Mr. McMaster is the President and Manager of Winnsboro
Petroleum Company. Purchases from Winnsboro Petroleum Company
totaling $81,405 for petroleum products were made during 1996 by
the Company and its affiliates. It is anticipated that similar
transactions will continue in the future.

Mr. Rhodes is the Chairman and Chief Executive Officer of
Rhodes Oil Company. Purchases from Rhodes Oil Company totaling
$80,059 for petroleum products were made during 1996 by the
Company and its affiliates. It is anticipated that similar
transactions will continue in the future.

Compensation of Directors

Fees. During 1996, directors who were not employees of the
Company or SCANA Corporation were paid $17,600 annually for
services rendered, plus $1,800 for each Board meeting attended
and $850 for attendance at a committee meeting which is not held
on the same day as a regular meeting of the Board. The fee for
attendance at a telephone conference meeting is $200. The fee
for attendance at a conference is $850. In addition, directors
are paid, as part of their compensation, travel, lodging and
incidental expenses related to attendance at meetings and
conferences.
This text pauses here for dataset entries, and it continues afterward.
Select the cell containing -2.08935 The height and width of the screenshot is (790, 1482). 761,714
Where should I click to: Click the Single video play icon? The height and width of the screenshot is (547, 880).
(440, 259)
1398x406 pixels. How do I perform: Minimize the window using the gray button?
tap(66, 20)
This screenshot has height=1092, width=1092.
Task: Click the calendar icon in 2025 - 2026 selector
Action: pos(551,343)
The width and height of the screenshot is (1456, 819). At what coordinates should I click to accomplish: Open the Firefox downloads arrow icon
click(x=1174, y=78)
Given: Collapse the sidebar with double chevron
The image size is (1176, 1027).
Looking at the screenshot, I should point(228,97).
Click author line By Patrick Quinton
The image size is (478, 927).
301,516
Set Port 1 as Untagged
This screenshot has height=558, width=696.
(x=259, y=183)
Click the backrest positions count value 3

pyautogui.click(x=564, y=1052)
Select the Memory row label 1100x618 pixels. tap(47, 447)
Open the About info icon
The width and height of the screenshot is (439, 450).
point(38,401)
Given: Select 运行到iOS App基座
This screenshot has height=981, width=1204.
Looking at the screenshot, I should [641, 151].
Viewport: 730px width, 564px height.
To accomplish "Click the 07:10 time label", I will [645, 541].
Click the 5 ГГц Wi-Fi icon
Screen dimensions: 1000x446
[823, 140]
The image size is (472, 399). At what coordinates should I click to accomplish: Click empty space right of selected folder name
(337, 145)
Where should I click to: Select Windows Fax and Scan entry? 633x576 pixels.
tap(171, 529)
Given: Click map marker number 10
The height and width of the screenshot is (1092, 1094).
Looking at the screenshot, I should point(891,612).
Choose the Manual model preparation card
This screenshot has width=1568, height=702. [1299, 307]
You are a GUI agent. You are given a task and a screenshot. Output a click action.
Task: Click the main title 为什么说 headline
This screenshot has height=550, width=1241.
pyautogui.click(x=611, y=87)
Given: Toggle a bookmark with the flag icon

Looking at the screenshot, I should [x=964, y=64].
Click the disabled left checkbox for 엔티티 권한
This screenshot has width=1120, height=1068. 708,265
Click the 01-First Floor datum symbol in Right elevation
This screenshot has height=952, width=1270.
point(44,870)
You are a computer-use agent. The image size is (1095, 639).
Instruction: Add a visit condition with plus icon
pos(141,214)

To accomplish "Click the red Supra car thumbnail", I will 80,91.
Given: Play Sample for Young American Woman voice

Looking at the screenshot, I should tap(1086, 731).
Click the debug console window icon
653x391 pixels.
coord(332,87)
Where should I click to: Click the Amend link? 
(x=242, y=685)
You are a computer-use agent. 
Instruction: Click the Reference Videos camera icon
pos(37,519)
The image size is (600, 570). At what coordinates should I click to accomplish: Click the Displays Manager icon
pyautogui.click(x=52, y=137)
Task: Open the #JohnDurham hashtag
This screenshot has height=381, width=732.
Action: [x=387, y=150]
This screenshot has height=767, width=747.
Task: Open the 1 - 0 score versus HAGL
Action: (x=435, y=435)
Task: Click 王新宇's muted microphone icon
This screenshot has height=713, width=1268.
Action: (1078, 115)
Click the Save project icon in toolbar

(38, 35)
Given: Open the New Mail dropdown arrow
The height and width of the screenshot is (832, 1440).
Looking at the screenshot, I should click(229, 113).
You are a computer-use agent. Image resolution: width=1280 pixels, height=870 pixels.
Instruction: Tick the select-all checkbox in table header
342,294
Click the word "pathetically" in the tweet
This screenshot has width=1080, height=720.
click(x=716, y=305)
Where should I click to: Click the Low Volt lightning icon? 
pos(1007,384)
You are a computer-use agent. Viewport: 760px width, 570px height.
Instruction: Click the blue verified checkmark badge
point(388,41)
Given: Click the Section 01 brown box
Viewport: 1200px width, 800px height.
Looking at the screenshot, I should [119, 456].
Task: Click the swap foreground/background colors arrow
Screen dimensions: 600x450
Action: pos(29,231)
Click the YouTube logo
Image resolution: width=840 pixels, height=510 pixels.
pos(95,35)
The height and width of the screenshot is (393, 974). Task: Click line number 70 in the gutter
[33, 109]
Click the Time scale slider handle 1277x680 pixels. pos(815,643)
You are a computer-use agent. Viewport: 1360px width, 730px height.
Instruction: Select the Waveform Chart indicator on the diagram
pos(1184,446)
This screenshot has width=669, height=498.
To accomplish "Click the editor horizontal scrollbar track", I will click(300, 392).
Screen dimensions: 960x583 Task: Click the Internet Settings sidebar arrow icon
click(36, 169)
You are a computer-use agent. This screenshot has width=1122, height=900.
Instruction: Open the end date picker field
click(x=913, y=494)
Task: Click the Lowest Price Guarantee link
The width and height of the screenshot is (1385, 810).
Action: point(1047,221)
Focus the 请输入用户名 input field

The Board of Directors approved a Plan effective
January 1, 1997 whereby non-employee directors receive on a
quarterly basis, 41% of their retainer in shares of SCANA's
common stock. The purpose of the Plan is to promote the
achievement of long-term objectives of the Company by linking the
personal interests of the non-employee directors to those of
SCANA's shareholders by paying a portion of director compensation
in stock. SCANA believes this linkage will further promote the
achievement of its long-term objectives. Directors who are
employees of the Company or its affiliates receive no
compensation for serving as directors or attending meetings.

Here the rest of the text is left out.